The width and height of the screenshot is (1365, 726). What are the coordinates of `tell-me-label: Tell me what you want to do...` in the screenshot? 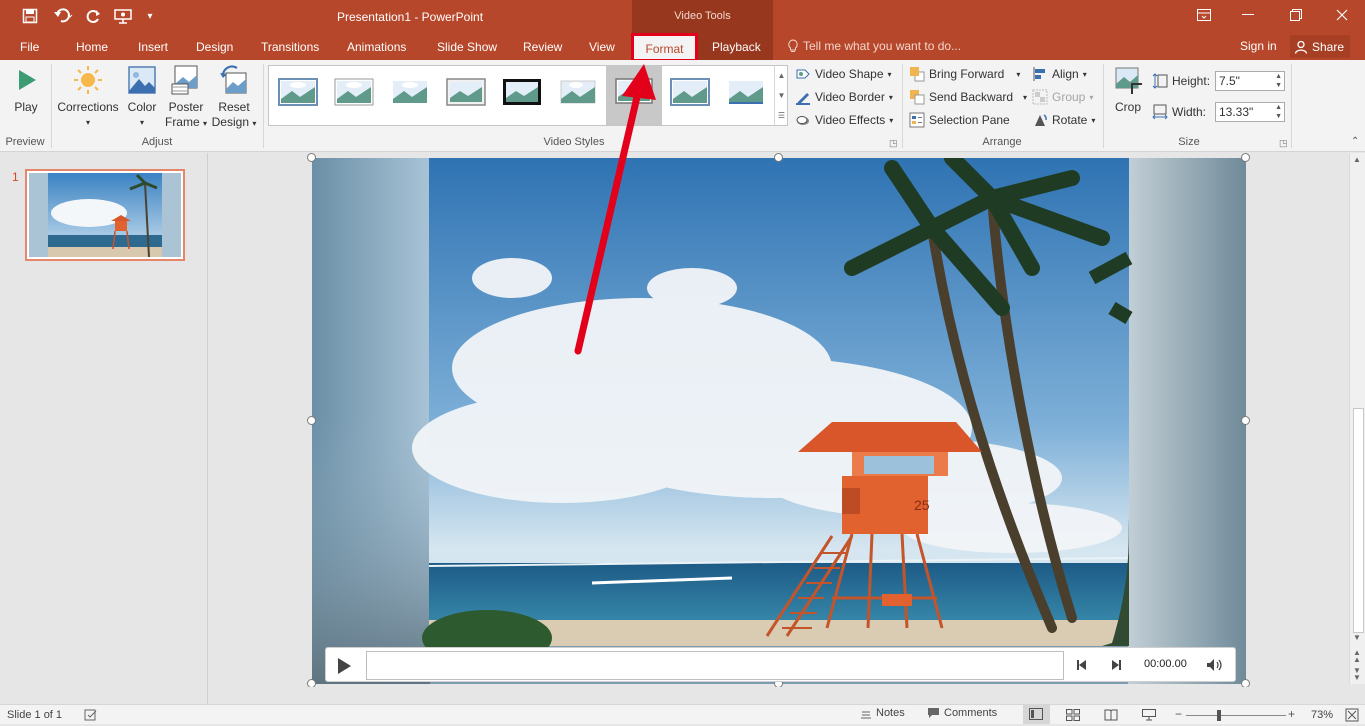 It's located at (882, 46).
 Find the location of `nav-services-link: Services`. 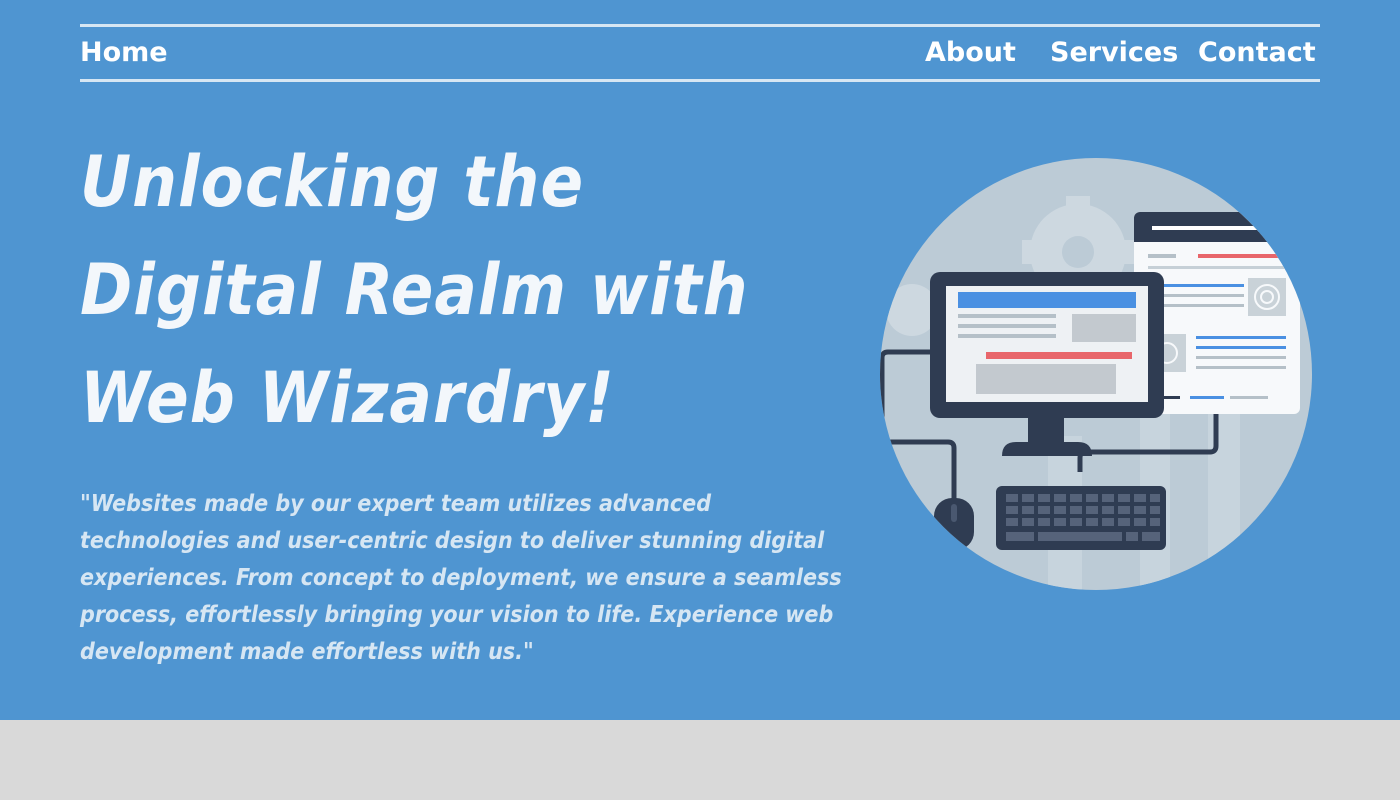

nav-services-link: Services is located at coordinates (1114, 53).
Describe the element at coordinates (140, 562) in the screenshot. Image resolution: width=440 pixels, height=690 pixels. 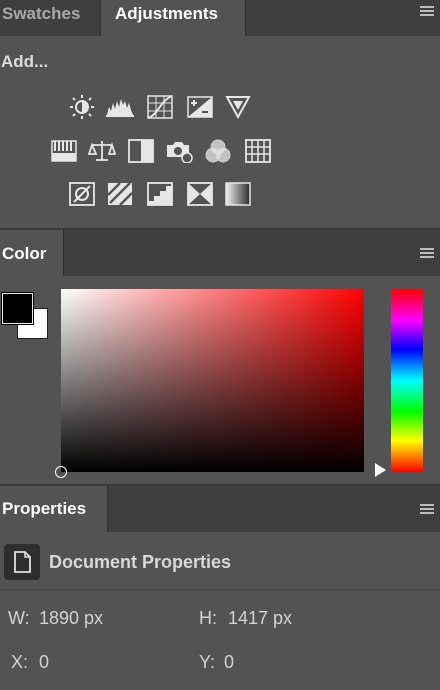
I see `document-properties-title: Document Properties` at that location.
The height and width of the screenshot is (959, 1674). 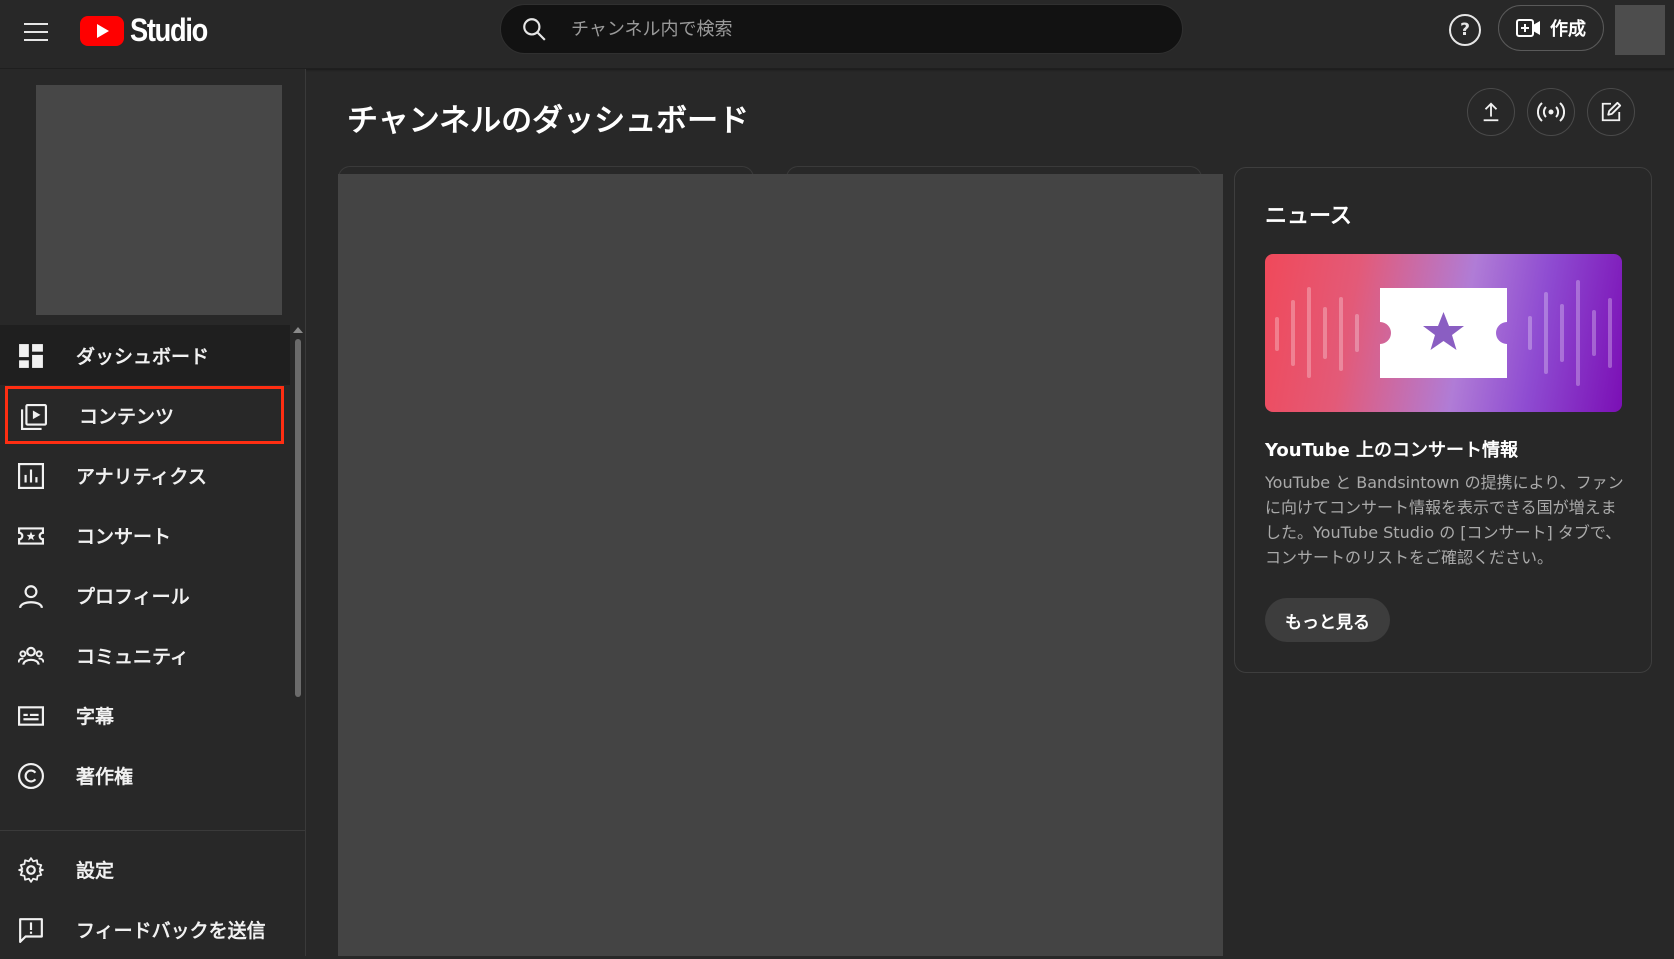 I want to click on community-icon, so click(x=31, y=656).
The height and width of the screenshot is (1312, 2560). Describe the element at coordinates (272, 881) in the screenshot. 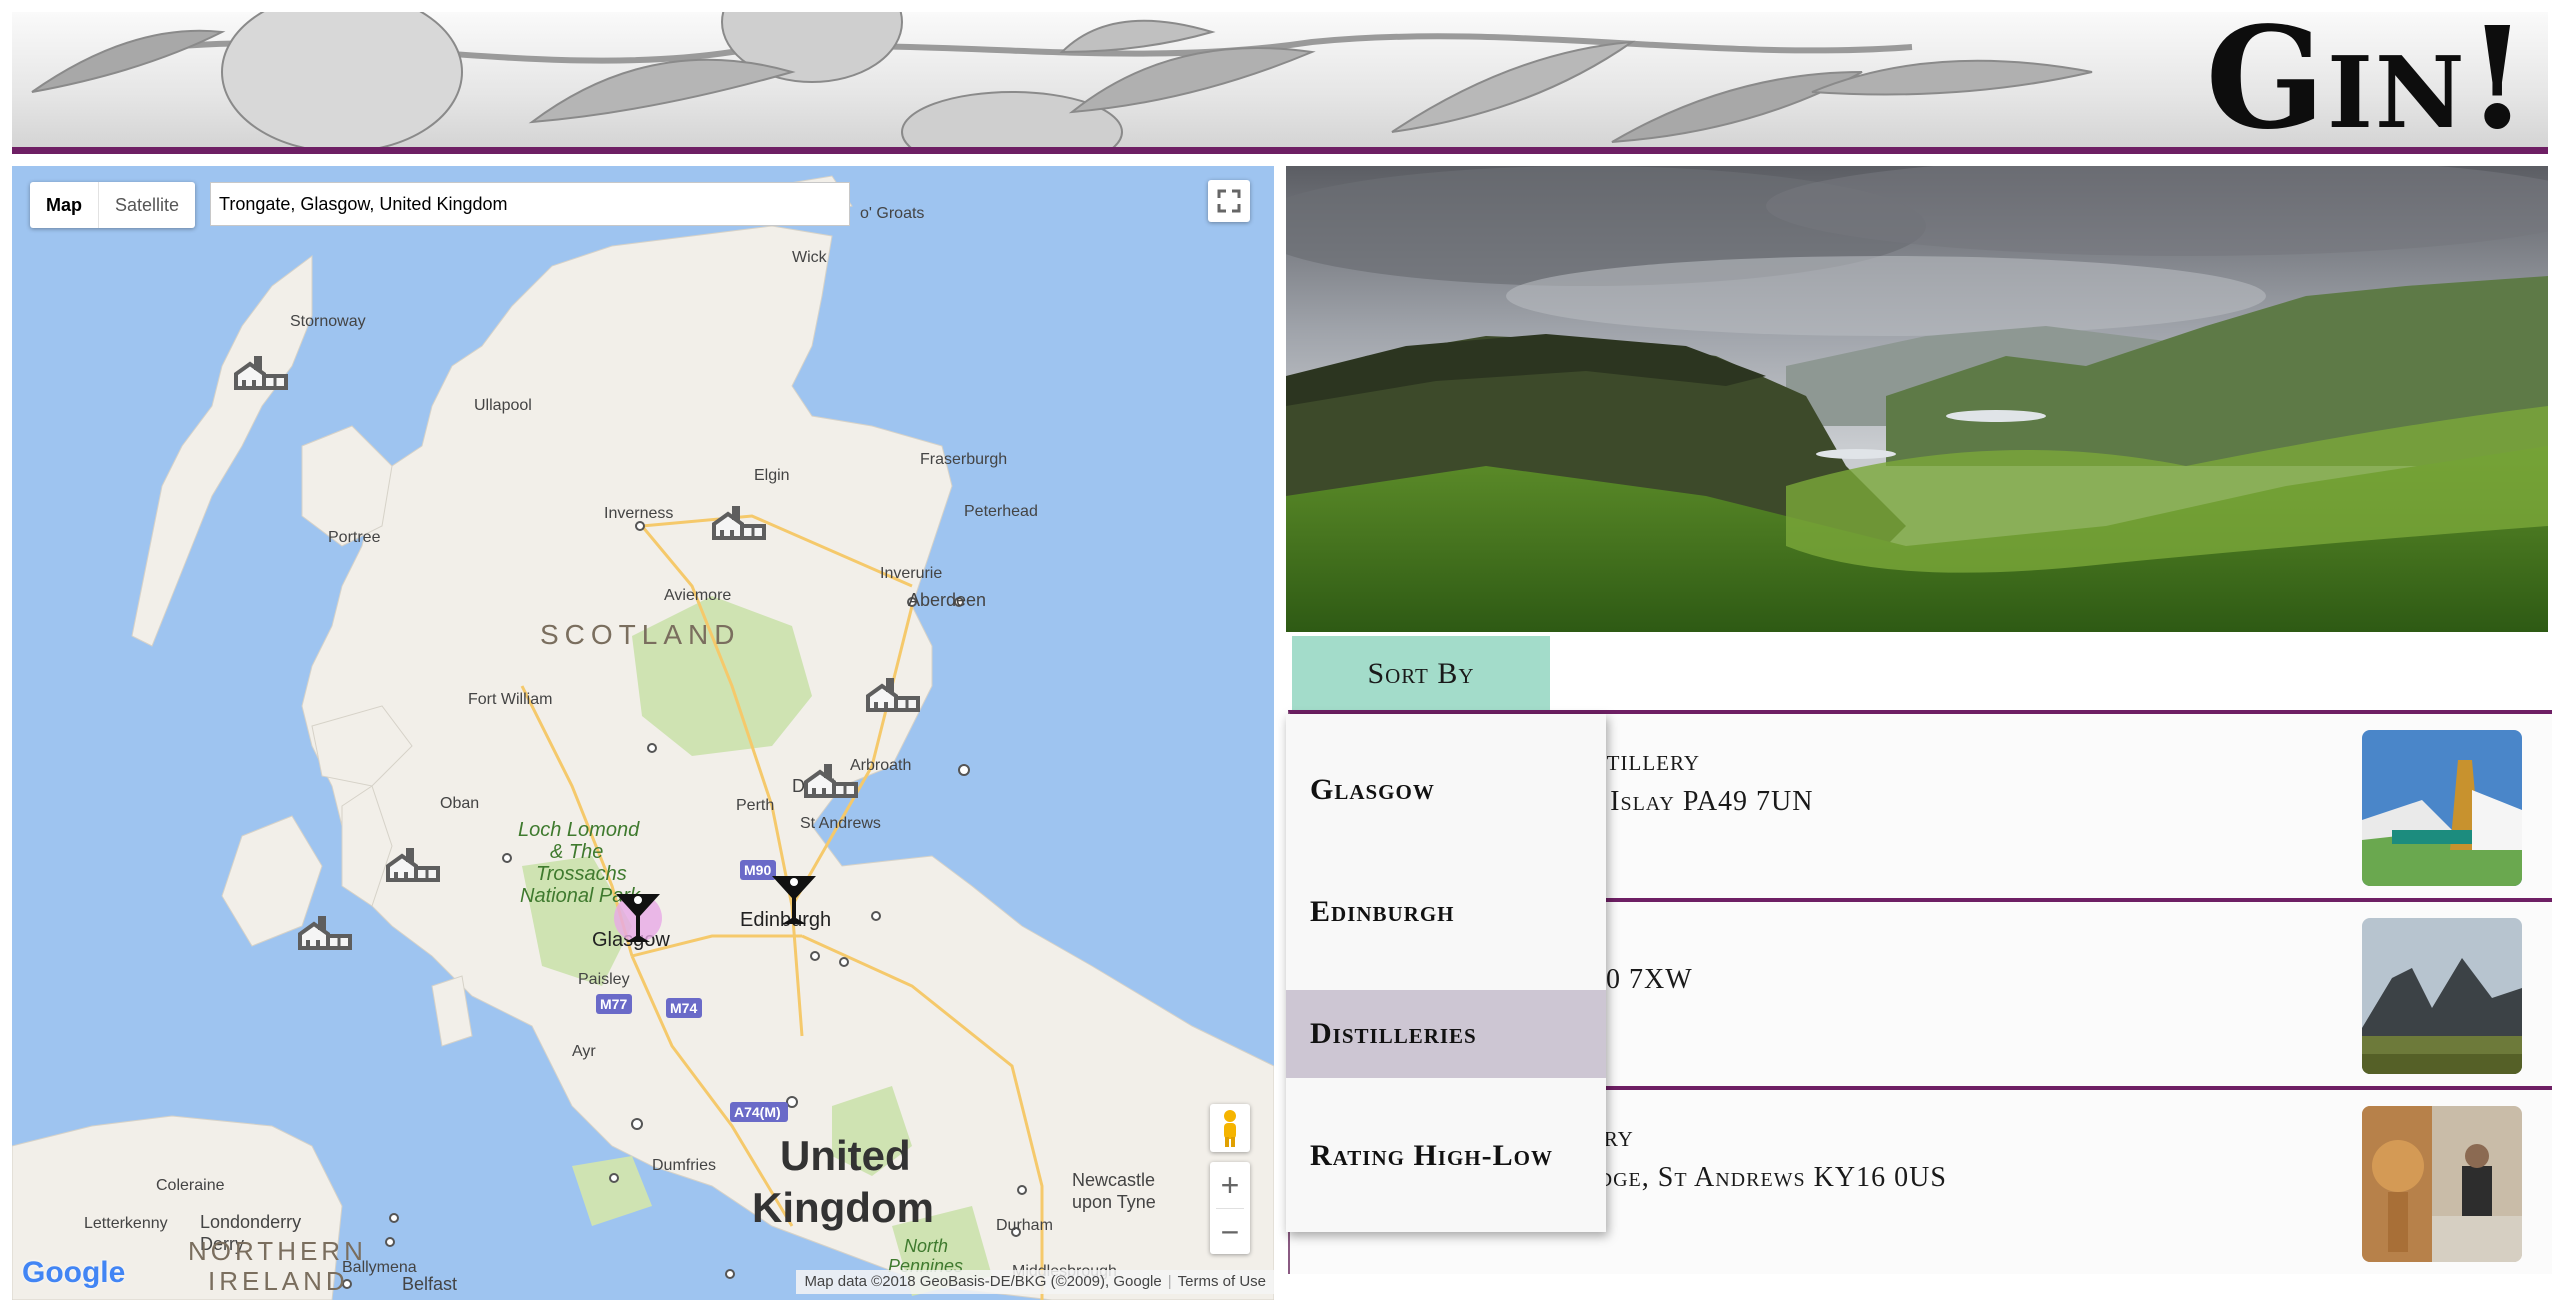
════════════════════
Work request
Repeat the records from the line with "Find the location" to the line with "nav-services-link: Services is", with no pictures.

Written response
 Find the location of `nav-services-link: Services`. 

nav-services-link: Services is located at coordinates (1114, 53).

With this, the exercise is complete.